There's no rush. I think there's a recognition that it's still nascent for a lot of organizations, and I think it's about introducing it as the tool that it genuinely is, and how it can be leveraged to really inform a lot of critical decision making, be it from a business perspective, be it from a clinical perspective or an infrastructure technology perspective. It really has the capability of doing so much. And it is that new tool in the toolbox that will fundamentally change the way that you can interact with your data. So, I look forward to how that's going to be impacting my industry and, of course, complimentary to that, how it collaborates across other industries too. 

Helena Jochberger:
Thanks for that, Ben. And you, Harjit, what would be your final words when it comes to digital twins, from a space perspective?

Harjit Sheera:
I would look forward to the point where people really understand what satellite data can do for their industries.
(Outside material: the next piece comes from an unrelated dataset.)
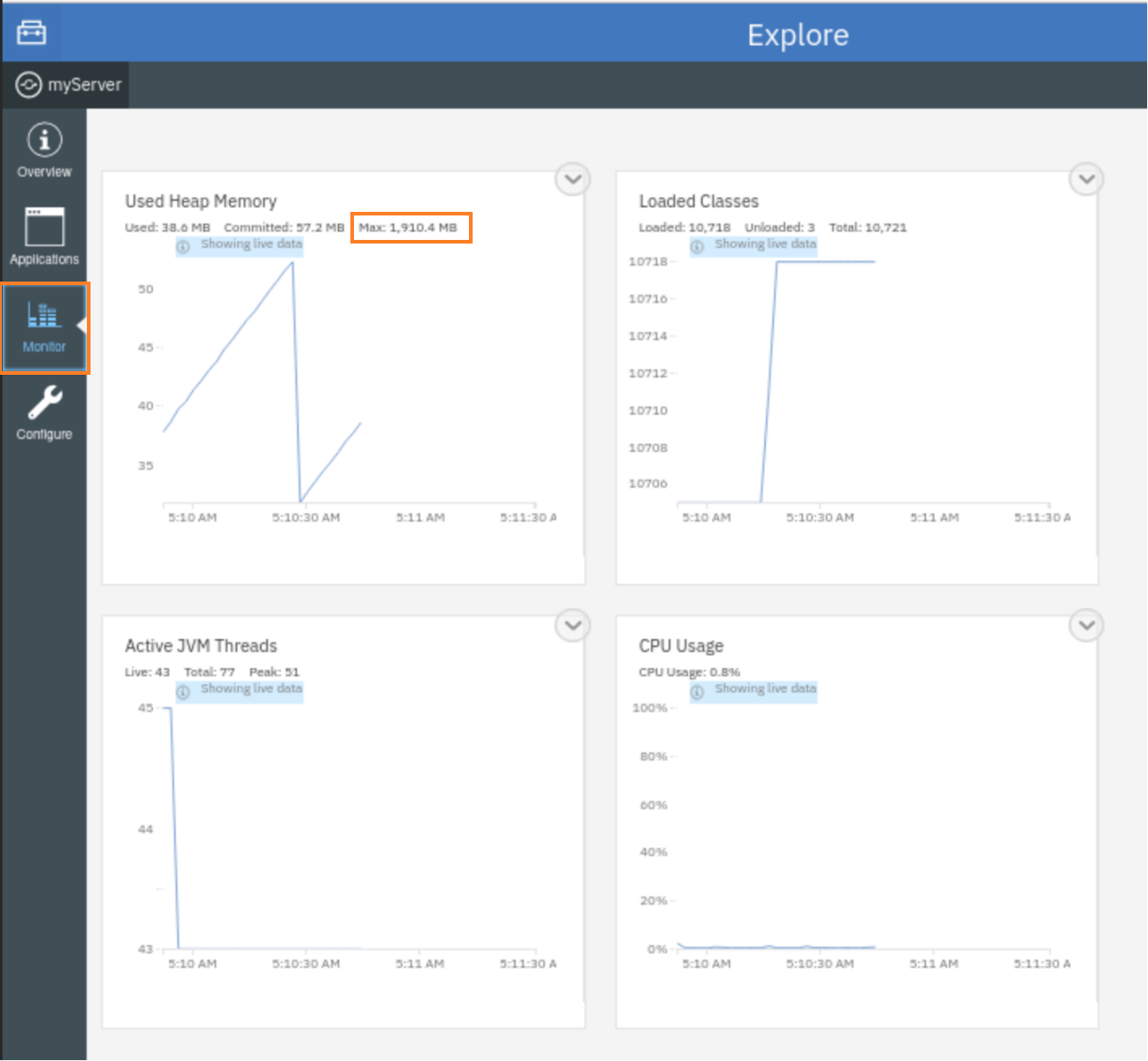1148x1061 pixels.
Task: Click the toolbox icon in the header
Action: pyautogui.click(x=32, y=33)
I think at the moment not everybody understands how they’re using space data today, or what it could do for them and what the potential is. And with the amount of data we have and with technologies and techniques like AI and digital twins, this is only going to help us to widen our experiences and address more ambitious projects, so things like AI lunar bases and things like that. This is really quite exciting. And the use of satellite data in other industries with added techniques like AI and the digital twins is going to bring us closer together to understand the potential of what we can do when we all work together and see perspectives from the other side of a business as well.

Helena Jochberger:
Absolutely. Thank you for these words. And I would say it's worth collaborating also across the industries. Thank you very much for being with us today, Ben and Harjit. It was a pleasure talking to you and thank you to our audience for listening. Bye-bye.